> _ASSIGNMENT 1_
Using the blog post on sarcoidosis, decide whether each statement agrees with it: (a) The doctor ordered tests to rule out a blood clot in the leg. (b) The tests took one day. (c) The friend is a two-time cancer survivor. Answer yes or no for each and quote the deciding words.
> _ASSIGNMENT 2_
Answer from the blog post on sarcoidosis:
(a) On what night was the bruise found?
(b) What kind of scan did the friend have?
(c) What treatment had been improving the writer's lungs?

DOCUMENT TEXT START

Friday, March 13, 2009

More tests, more symptoms, more randomness

I was reminded this week that Sarcoidosis is a systemic disease. I've been so focused on the lung issues, it hadn't really occured to me that anything else would be involved. Wrong there!

Sunday night I found a huge bruise and red rash on my leg. This was large enough and bruised enough that even I, in my craziest of days, should have noticed getting it. I was a little concerned, but since I had a doctor appointment the next day, I decided to just let it go and ask then. Turns out, with Sarcoid, this can happen. However, and there always has to be a however these days! The doctor wanted to run some tests to be sure it wasn't a blood clot forming in my leg. great.

So, more trips to the hospital, more time off work, more labs. After two days of tests, I got the very good news that it is not a blood clot. And it was good news for sure. But, then I thought about it. What it does mean is that my immune system is now going haywire in other places besides my lungs. I'll now start getting random rashes and bruises on my legs, and I'm sure have to have more tests in the future. Man, just when the steroids were getting my lungs better!

I talked with a friend this week who is a 3-time cancer survivor. She had to have a PET scan last week that she was first told was fine, but then got the second call from her doctor with the news that no, it wasn't clear, that some of her lymph nodes are lighting up (this usually means cancer activity). This woman is an amazing woman of faith and courage and grit. She tells it like it is, trusts God through all of it, but doesn't pull any punches. When we talked the other day, she was shaken. She'd just been feeling like she was getting past the cancer bit, and now found out she has to do it again, for the 4th time. I told her swearing is sometimes completely the right response!!

DOCUMENT TEXT END
RECORDS SHOWN START

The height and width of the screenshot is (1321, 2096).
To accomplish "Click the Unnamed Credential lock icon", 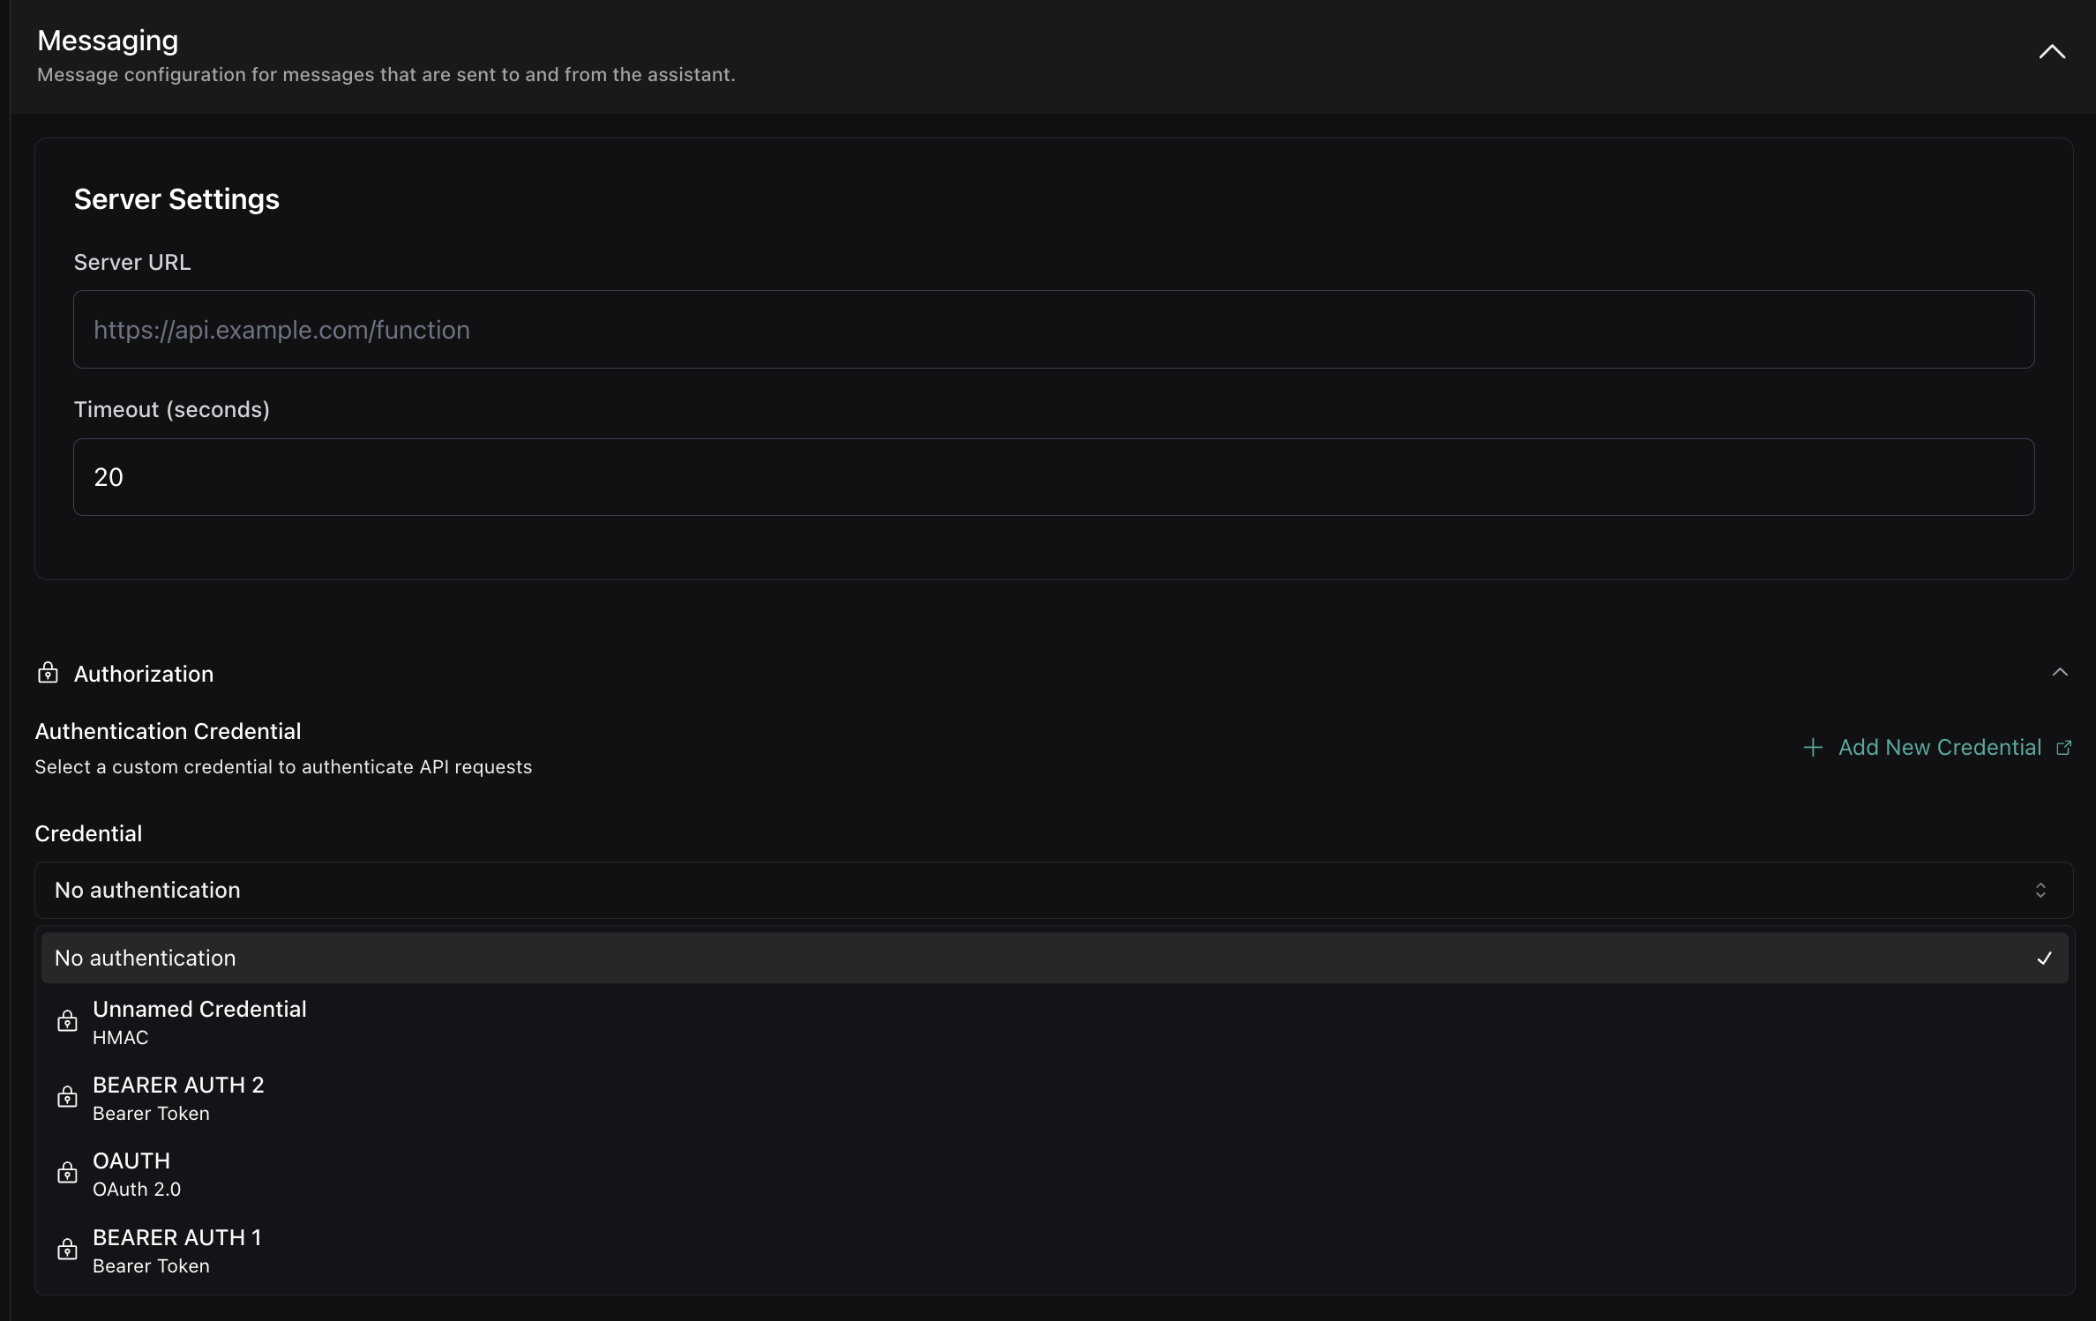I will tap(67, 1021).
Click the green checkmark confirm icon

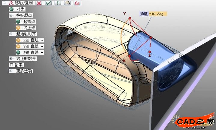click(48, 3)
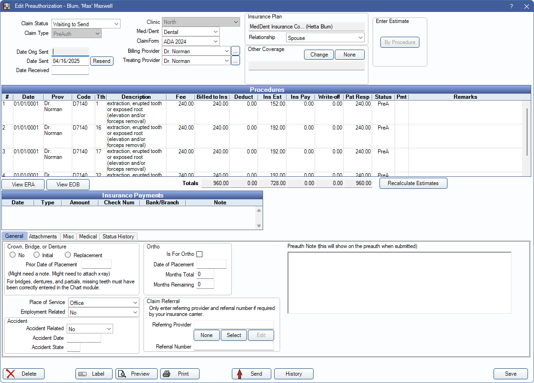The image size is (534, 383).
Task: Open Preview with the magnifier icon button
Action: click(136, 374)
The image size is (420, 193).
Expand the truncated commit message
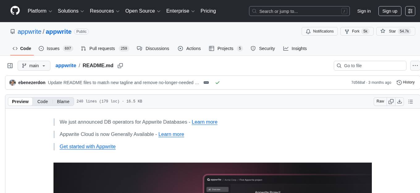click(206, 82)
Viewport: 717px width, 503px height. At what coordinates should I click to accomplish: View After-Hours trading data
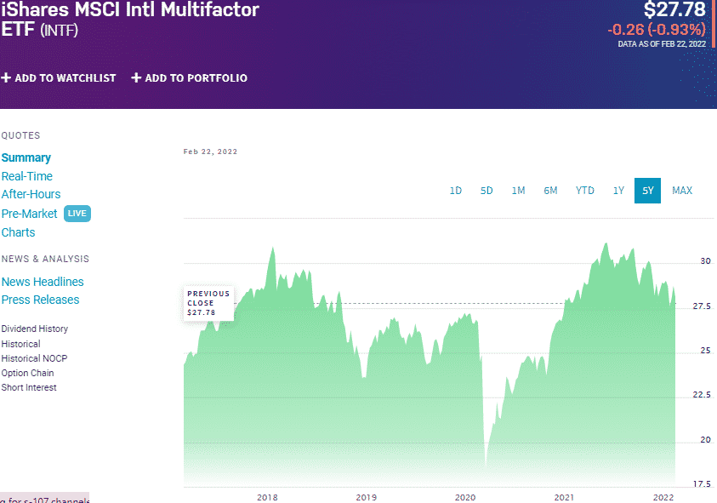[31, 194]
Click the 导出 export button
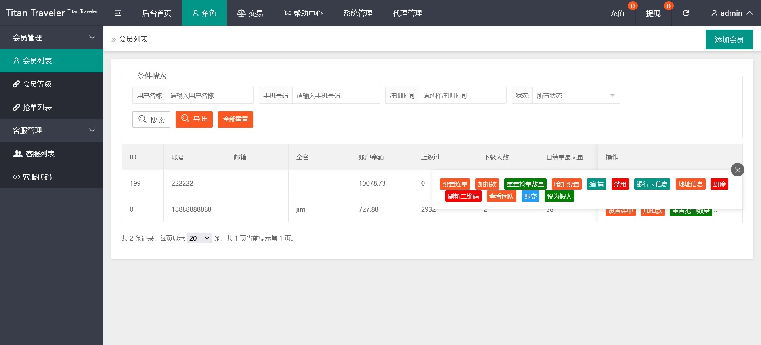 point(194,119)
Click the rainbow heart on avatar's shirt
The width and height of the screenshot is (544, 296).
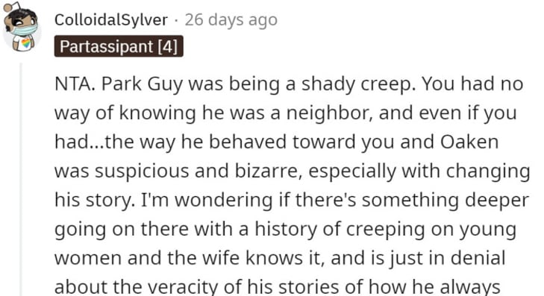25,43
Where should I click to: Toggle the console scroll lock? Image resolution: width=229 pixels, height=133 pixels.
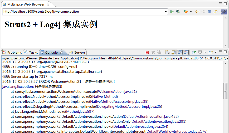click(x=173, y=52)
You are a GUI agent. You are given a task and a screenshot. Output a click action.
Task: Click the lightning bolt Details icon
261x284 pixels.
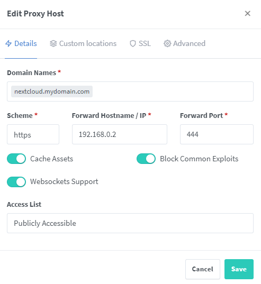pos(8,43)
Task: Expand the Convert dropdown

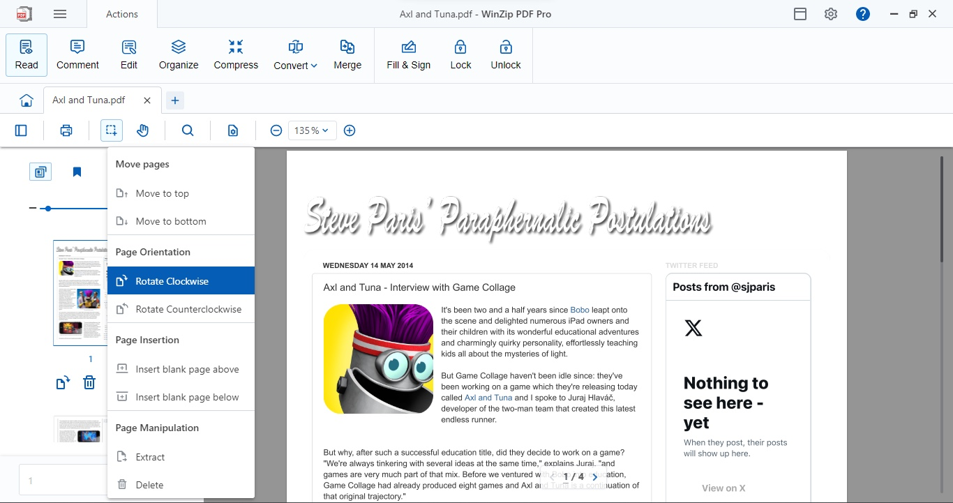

RECORDS SHOWN END

> _TASK OUTPUT 1_
(a) Yes: "The doctor wanted to run some tests to be sure it wasn't a blood clot forming in my leg."
(b) No: "After two days of tests"
(c) No: "a 3-time cancer survivor"

> _TASK OUTPUT 2_
(a) Sunday night
(b) A PET scan
(c) Steroids